## What is needed
From the entries below, output the line with "Членство (673, 1797)" and each following line up to and including the line with "Odmietnúť všetko (958, 331)", exactly as written.

## Stored data
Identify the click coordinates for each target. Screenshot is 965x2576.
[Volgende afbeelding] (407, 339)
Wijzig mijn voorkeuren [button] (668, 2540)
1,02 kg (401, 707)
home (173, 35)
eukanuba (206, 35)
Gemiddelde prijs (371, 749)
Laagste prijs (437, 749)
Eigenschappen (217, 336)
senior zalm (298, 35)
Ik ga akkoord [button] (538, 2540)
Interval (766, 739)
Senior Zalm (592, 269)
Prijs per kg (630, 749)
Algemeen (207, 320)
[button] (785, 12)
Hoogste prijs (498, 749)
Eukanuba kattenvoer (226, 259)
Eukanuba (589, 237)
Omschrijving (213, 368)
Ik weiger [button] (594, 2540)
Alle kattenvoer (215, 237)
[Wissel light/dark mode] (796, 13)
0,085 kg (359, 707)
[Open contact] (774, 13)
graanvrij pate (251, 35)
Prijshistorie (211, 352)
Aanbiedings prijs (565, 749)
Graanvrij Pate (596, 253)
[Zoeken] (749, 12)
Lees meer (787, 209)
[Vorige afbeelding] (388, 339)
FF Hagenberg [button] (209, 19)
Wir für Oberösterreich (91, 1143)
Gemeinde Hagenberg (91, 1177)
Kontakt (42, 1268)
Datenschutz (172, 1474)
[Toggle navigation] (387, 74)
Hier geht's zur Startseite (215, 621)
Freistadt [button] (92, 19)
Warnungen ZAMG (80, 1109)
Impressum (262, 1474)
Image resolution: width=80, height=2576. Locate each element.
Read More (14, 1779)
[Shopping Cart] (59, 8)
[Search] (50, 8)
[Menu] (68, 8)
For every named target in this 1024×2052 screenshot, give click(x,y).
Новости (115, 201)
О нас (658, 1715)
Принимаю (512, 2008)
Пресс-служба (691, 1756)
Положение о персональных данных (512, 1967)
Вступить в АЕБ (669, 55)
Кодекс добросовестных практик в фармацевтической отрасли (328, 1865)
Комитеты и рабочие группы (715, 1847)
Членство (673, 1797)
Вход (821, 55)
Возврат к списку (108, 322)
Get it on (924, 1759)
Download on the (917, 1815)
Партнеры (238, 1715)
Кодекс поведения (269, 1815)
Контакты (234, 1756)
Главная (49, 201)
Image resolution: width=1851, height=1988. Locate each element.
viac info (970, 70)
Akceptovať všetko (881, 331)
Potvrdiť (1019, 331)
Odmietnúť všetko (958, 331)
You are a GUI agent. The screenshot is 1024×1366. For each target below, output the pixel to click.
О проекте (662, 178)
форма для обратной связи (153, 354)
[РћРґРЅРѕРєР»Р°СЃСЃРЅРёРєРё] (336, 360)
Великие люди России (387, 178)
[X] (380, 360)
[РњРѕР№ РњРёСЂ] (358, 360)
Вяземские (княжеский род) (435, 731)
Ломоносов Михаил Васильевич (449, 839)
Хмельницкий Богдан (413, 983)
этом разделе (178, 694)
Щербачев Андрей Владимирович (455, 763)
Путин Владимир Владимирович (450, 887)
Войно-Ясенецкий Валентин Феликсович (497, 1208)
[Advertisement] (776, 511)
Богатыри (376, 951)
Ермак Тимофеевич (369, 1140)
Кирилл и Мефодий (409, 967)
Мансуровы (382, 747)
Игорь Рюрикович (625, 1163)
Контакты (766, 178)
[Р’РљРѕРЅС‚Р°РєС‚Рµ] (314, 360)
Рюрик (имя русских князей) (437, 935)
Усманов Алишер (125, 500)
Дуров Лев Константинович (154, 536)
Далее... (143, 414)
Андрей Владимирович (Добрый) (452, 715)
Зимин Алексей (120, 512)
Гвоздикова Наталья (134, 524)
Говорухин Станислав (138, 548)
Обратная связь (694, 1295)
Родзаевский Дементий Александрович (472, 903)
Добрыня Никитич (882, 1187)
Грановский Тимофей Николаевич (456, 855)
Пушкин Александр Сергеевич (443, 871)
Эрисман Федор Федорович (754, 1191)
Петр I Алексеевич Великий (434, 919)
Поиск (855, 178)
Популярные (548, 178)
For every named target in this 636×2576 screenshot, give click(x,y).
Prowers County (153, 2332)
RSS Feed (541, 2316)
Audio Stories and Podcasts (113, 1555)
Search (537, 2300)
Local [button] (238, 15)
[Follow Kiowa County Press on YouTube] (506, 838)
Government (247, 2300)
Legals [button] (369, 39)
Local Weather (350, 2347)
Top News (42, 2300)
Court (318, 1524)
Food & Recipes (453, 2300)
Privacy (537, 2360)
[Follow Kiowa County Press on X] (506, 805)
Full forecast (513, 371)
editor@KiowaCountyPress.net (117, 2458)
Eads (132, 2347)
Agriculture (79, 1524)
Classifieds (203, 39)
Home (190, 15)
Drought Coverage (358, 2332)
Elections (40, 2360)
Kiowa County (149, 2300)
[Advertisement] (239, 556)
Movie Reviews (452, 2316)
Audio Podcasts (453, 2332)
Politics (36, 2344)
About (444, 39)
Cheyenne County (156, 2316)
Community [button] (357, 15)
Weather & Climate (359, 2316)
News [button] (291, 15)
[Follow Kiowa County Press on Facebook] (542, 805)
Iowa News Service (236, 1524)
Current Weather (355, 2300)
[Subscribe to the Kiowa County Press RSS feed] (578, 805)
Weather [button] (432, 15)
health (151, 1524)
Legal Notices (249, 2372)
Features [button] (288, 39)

## Task solution
Членство (673, 1797)
Вход (821, 55)
Возврат к списку (108, 322)
Get it on (924, 1759)
Download on the (917, 1815)
Партнеры (238, 1715)
Кодекс поведения (269, 1815)
Контакты (234, 1756)
Главная (49, 201)
Image resolution: width=1851, height=1988. Locate each element.
viac info (970, 70)
Akceptovať všetko (881, 331)
Potvrdiť (1019, 331)
Odmietnúť všetko (958, 331)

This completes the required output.